INSTRUCTION =
Resume the blog post about refactoring a BizTalk file-splitting process, picking up right after its final sentence.

TEXT PASSAGE =
☆ ☆ ☆ ☆ ☆ ☆ ☆

Geeks With Blogs

News View Michael Stephenson's profile on BizTalk Blog Doc View Michael Stephenson's profile on LinkedIn
Michael Stephenson keeping your feet on premise while your heads in the cloud

Article Source: http://geekswithblogs.net/michaelstephenson

I have often come across situations where I have been asked to look at a process (usually in BizTalk) where it isn’t quite running as the customer would like. I have decided to start a series of posts which I will call refactoring tales. These posts will discuss a the process implementation and the problems encountered along with it. I will then discuss the approach taken to improve things and what the benefits were.

Background
This particular process had been implemented as a sort of splitter pattern. Each day a file would be received which was then to be split and loaded into two different systems. The split was made by checking each record against a third system which would indicate which system the record should be loaded into.
This example is relatively common and the implementation which was developed was as follows:
1.       The file was received as a complex XML file via the FTP adapter which had a service window applied to it A normal file would contain about 5000 records and was approximately 10MB. On exception there have been files as large as 40MB.
2.       A pipeline component was applied in the decode stage which would remove a pre-processing instruction from the file
3.       The file was delivered to the Messagebox
4.       An orchestration would subscribe to the message and start processing
5.       Some validation logic is applied to ensure the message is in sequence. The logic involves using the SQL adapter to check a database to ensure the message is in sequence.
a.       If the message is not then an event is logged and a manual recovery process is initiated and the orchestration suspended
6.       In the orchestration it would iterate through records in the file extracting each record.

☆ ☆ ☆ ☆ ☆ ☆ ☆

[Items contained in a dataset]
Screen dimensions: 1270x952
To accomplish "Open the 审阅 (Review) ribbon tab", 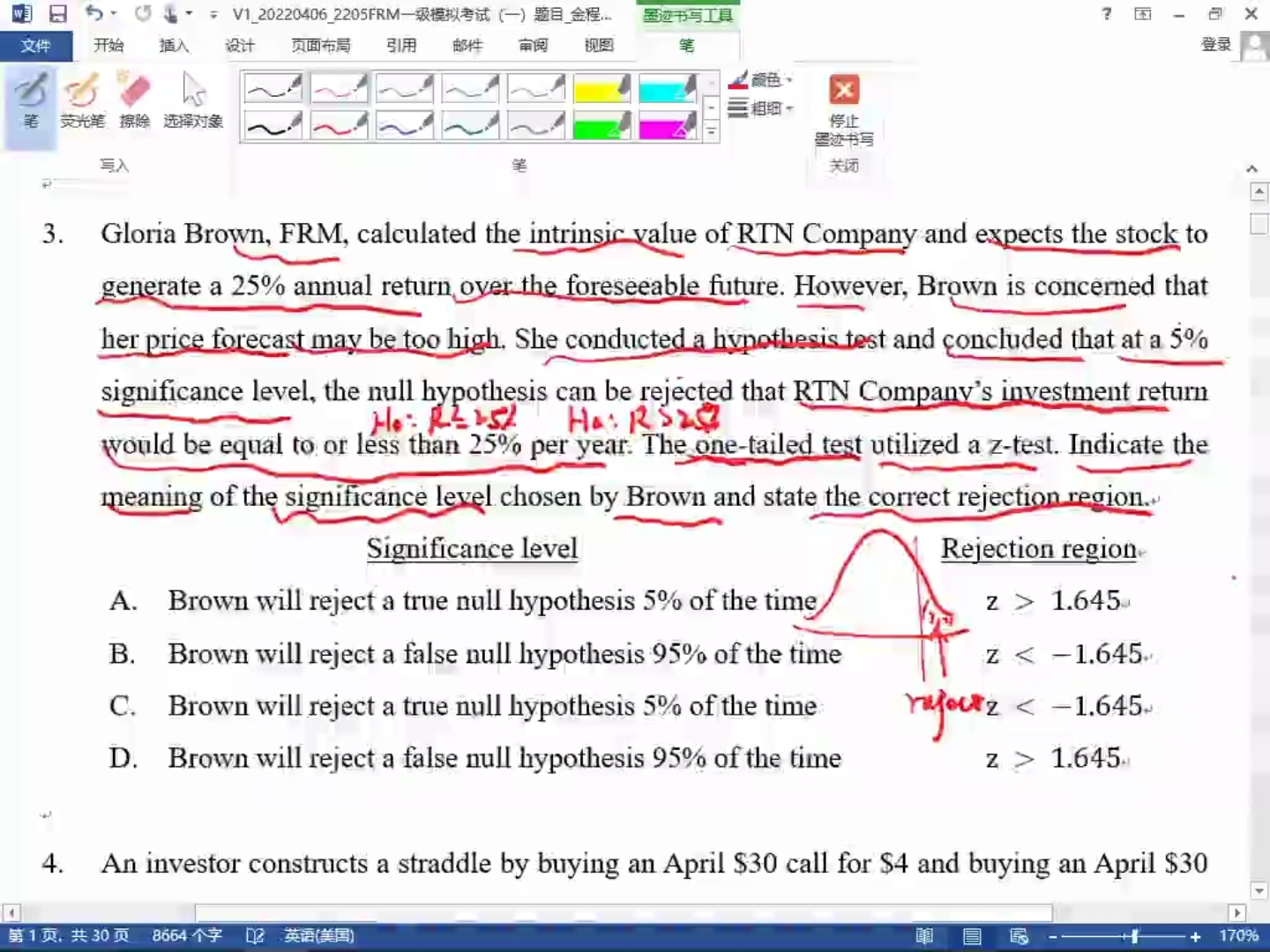I will 533,46.
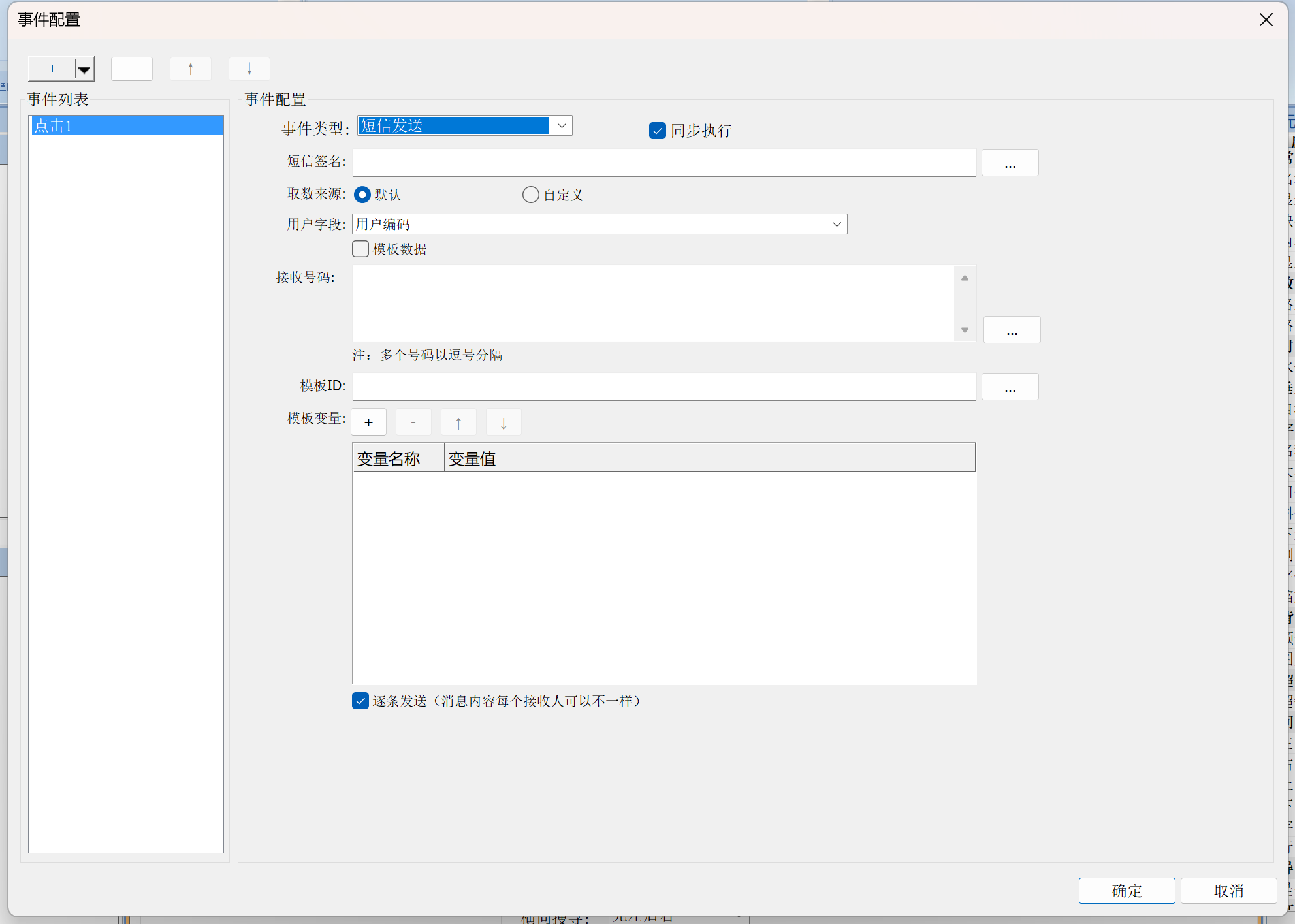
Task: Click the 确定 button
Action: 1127,891

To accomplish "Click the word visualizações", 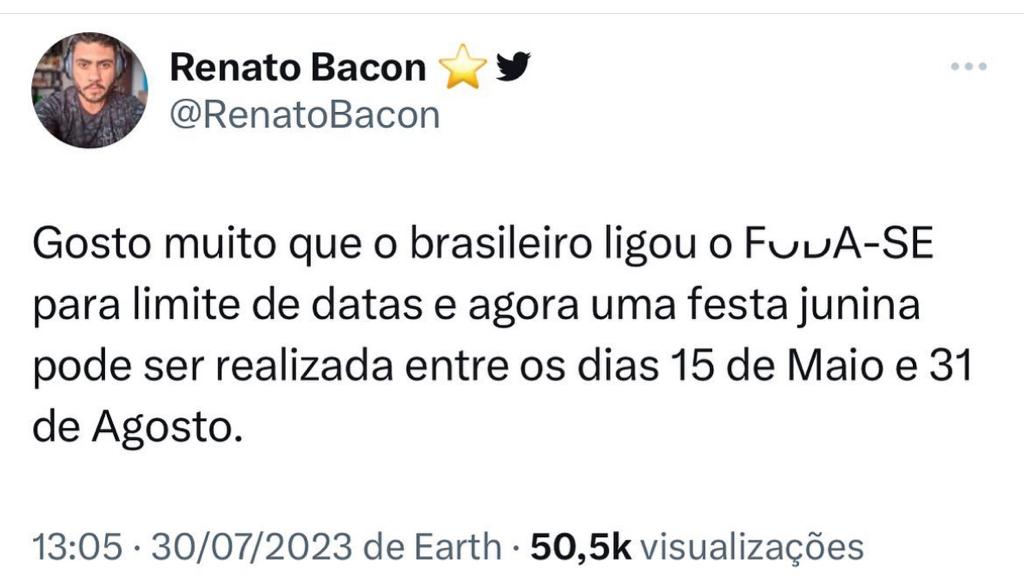I will click(x=750, y=547).
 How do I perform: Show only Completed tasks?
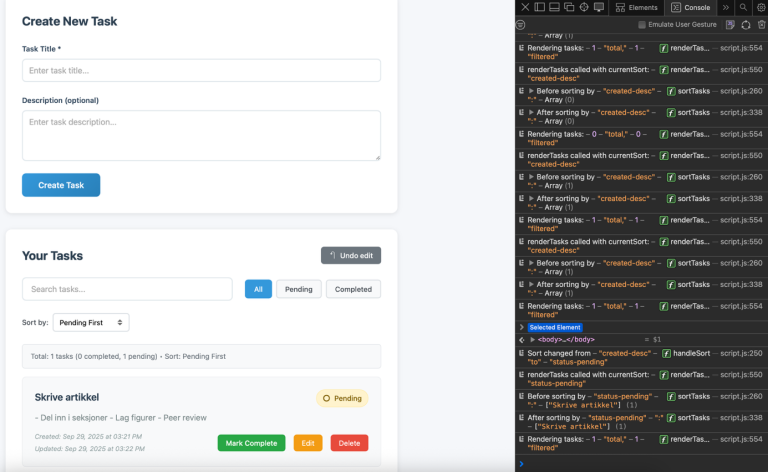(353, 289)
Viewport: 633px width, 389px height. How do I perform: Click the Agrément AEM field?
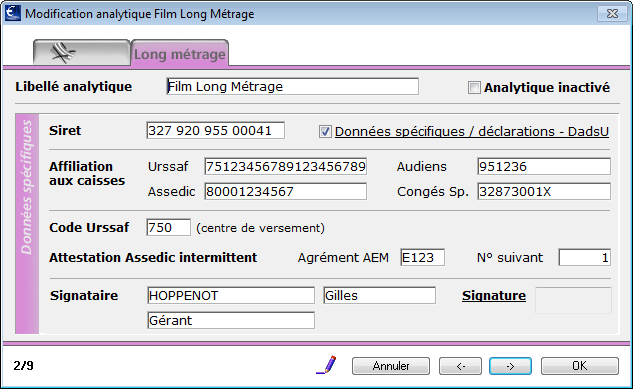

☆ ☆ ☆ ☆ ☆ ☆ ☆

REPLY TO THE TASK =
7.       In each iteration of the loop the extracted record is checked against an external system to see where to send it by using the oracle adapter
8.       If the message is sent to system A then a web service call is made using the WSE 2 adapter to load the message
9.       If the message is to be sent to system B then an in memory message is built up for all of the messages for system B which will then be sent in batch
10.   When all or the records have been processed then the records for system B are send via FTP to that system. The batch message (about half of the original file) is transformed in the send pipeline to a flat file format.
11.   The batch management database (a custom database which is very simple and to support the sequence number validation) is updated to mark this batch complete
12.   Finally an email is sent to the business users to confirm the results of the batch processing (how many went to each system)
The Pain
The following pain was experienced with this process:
Length of time it runs
Each record in the file would take approximately 4-5 seconds to process with a little time before and after the loop. It was common for the file to take in excess of 6 hours to fully process. The result of this was a file received in the morning would often take almost the whole business day to be loaded.
Cannot scale
One of the key limitations of this design is that because the process is sequential it cannot be scaled out. If the file were to suddenly become 10,000 records you would expect the processing time to double. Adding more BizTalk servers to the group would have no impact on this duration.
Does not recover well from errors
During the first use of this service there were some network connectivity issues and this ment that sometimes the 3 retries on the web service port would all fail. This meant that the exception was caught and the process stopped until someone looked at the problem. When resolved the orchestration was resumed it would continue. But as you can imagine there are two significant impacts on the amount of time the overall process would take.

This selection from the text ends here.